### DIRECTIONS FOR THIS TASK
Can you write out the material below again, substituting "Launch" for every "Open" and leaving everything else unchanged?

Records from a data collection
==================================================

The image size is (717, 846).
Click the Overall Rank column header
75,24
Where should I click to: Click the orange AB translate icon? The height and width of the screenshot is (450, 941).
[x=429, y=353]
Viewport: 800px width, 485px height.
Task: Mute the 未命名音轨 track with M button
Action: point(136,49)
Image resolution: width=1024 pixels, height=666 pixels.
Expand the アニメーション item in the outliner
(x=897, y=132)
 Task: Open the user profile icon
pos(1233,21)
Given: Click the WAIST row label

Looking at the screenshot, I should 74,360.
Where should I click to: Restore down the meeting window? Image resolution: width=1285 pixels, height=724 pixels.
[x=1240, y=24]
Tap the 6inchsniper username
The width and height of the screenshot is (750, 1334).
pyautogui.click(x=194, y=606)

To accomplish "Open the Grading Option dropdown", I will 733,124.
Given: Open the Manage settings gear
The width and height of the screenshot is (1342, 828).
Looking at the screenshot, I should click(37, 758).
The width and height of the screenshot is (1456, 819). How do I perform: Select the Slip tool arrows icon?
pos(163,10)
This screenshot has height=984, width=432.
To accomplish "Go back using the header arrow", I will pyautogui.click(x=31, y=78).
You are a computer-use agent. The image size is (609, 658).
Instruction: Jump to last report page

==================================================

### REPLY
The image size is (717, 846).
Click the Overall Rank column header
75,24
Where should I click to: Click the orange AB translate icon? The height and width of the screenshot is (450, 941).
[x=429, y=353]
Viewport: 800px width, 485px height.
Task: Mute the 未命名音轨 track with M button
Action: point(136,49)
Image resolution: width=1024 pixels, height=666 pixels.
Expand the アニメーション item in the outliner
(x=897, y=132)
 Task: Launch the user profile icon
pos(1233,21)
Given: Click the WAIST row label

Looking at the screenshot, I should 74,360.
Where should I click to: Restore down the meeting window? Image resolution: width=1285 pixels, height=724 pixels.
[x=1240, y=24]
Tap the 6inchsniper username
The width and height of the screenshot is (750, 1334).
pyautogui.click(x=194, y=606)

To accomplish "Launch the Grading Option dropdown", I will 733,124.
Given: Launch the Manage settings gear
The width and height of the screenshot is (1342, 828).
Looking at the screenshot, I should click(37, 758).
The width and height of the screenshot is (1456, 819). How do I perform: Select the Slip tool arrows icon?
pos(163,10)
This screenshot has height=984, width=432.
To accomplish "Go back using the header arrow", I will pyautogui.click(x=31, y=78).
You are a computer-use agent. The image size is (609, 658).
Instruction: Jump to last report page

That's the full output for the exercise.